How to manage 2 petabytes of new data every day
Extracting as much information as possible from operation will allow ITER to make the most efficient use of the machine. Some of the data will be immediately needed as input into models that help determine the state of the plasma, while virtually all of the data will be needed for rigorous analysis that will help researchers better model nuclear fusion, ultimately providing essential tools and know-how to future designers of DEMO and commercial reactors.
By far the biggest generators of raw data at ITER will be the diagnostic systems taking at least two different kinds of measurements of all the important parameters within the reactor—these redundant measurements reduce uncertainties and increase confidence in values that cannot be measured directly and must be inferred from other measurements. The 2 petabyte projection is based on the current generation of diagnostic systems with today's camera resolutions. If the technology is upgraded in the future, data rates are likely to increase by an order of magnitude.
ITER already has several clusters to perform computation jobs in domains such as neutronics, physics modelling, simulations and analysis. Taken together, these clusters currently consist of about 7,000 processing cores. In addition to compute capacity, ITER has the storage capacity to handle current needs. But to meet future requirements, both compute and storage need to be ramped up.
To meet those future needs, in 2019, the head of the Science, Controls & Operation Department, Tim Luce, and the head of the Information Technology Division, Jörg Klora, developed plans for a new Scientific Data and Computing Centre. These plans were endorsed in early 2020.
"The physical data centre should be finished around 2023, ready for integrated commissioning which will commence in 2024," says Peter Kroul, Computing Center Officer of the IT System & Operation Section. "We have already begun to bring the different systems online, in the existing data centres, and will move them to the new Scientific Data and Computing Centre when it's finished. No later than mid-2024, everything has to be operational, ready for the diagnostic systems that will all be installed by 2024 and run through 2025 in preparation for First Plasma."
The first iteration of the Scientific Data and Computing Centre will be around 250 m² on two levels in the ITER Headquarters building. It will contain 48 high-density racks. "This is really squeezing and optimizing everything to the extreme," says Kroul. "If we extrapolate from the evolution of technology over the past 20 years, and project the same rate of improvement into the future, that amount of physical space will be enough until 2032. Of course that assumes we always use the latest storage technology and that we continue to optimize our use of the space. After 2032 we may need more room. That will all depend on the evolution of storage technology available on the market."
The need for storage space will increase very quickly once operations begin and 2 petabytes of new data are generated every day. By 2035, the new data centre will have to hold nearly 1 exabyte of data.
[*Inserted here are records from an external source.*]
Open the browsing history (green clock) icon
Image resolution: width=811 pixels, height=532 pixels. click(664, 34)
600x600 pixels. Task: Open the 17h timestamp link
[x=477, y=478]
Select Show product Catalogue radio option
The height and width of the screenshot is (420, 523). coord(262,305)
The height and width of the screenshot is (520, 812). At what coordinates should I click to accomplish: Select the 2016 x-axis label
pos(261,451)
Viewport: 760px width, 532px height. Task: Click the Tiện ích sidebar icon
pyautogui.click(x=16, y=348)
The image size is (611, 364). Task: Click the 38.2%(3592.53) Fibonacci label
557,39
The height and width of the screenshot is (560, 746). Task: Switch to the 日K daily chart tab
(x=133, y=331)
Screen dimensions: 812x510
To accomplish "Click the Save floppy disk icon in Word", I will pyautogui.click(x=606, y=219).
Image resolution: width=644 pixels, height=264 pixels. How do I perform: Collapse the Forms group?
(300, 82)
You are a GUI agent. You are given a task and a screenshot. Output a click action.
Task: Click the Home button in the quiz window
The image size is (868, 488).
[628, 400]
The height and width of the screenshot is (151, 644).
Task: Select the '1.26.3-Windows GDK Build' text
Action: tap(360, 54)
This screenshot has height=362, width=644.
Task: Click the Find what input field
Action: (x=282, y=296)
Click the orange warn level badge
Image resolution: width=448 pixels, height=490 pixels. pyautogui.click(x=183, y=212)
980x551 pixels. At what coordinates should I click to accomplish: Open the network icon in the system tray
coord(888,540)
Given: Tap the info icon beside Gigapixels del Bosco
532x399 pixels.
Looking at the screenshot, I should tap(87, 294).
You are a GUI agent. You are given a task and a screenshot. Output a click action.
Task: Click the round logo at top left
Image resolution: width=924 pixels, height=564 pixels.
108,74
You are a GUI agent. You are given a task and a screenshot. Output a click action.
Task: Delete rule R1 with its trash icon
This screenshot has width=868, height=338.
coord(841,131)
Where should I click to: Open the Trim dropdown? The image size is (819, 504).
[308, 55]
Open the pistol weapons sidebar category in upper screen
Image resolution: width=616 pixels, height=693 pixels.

Two years after that, in 2037, the storage requirements will have surpassed 2 exabytes. (See graph.)
"We will also complement our on premises infrastructure with storage capacity and computational power in public clouds and in other data centres," says Fernandez. "The plan is to only have the necessary computing power in the data centre itself."
At least one copy of the raw data will be kept centrally at ITER along with at least one backup copy at a redundant data centre 50 kilometres or more from ITER. Replicating 2 petabytes every day is itself a feat, requiring tremendous network capacity for secure transfer.
Sharing data with Members
To help researchers prepare tools for analysis, special care is being taken to establish data norms early. "Currently the data generated by different fusion reactors is represented in different ways," says Pinches. "We've come up with a common representation for data that can be used across all machines in a way that enables ITER Members to start preparing for ITER operations."
"We've developed the Integrated Modelling and Analysis Suite (IMAS), which is built around a common data dictionary that can be used for all machines, including ITER," says Pinches. "We've declared it in advance—and now the ITER Members are helping us refine it, extend it, use it and test it. It allows everybody to help prepare well in advance before we have any ITER diagnostic data. This also allows us to start testing analysis tools early, using their data in the representation we've defined."
In some cases, ITER will provide remote access to information. "Many of the people will be supporting experiments offsite and will need to follow the data," says Pinches. "So we have to provide a system that can allow people to view these potentially large amounts of data, even if they're remote."
"While we will do first stage processing and analysis immediately following an experiment, there will be much more detailed analysis done by other people all over the world. They will be able to remotely connect and see the data and interact with it. A lot of this will be done through a remote screen at ITER. They will also be able to fetch data and work on it locally at their machines. The networks will have to support a very high volume of data."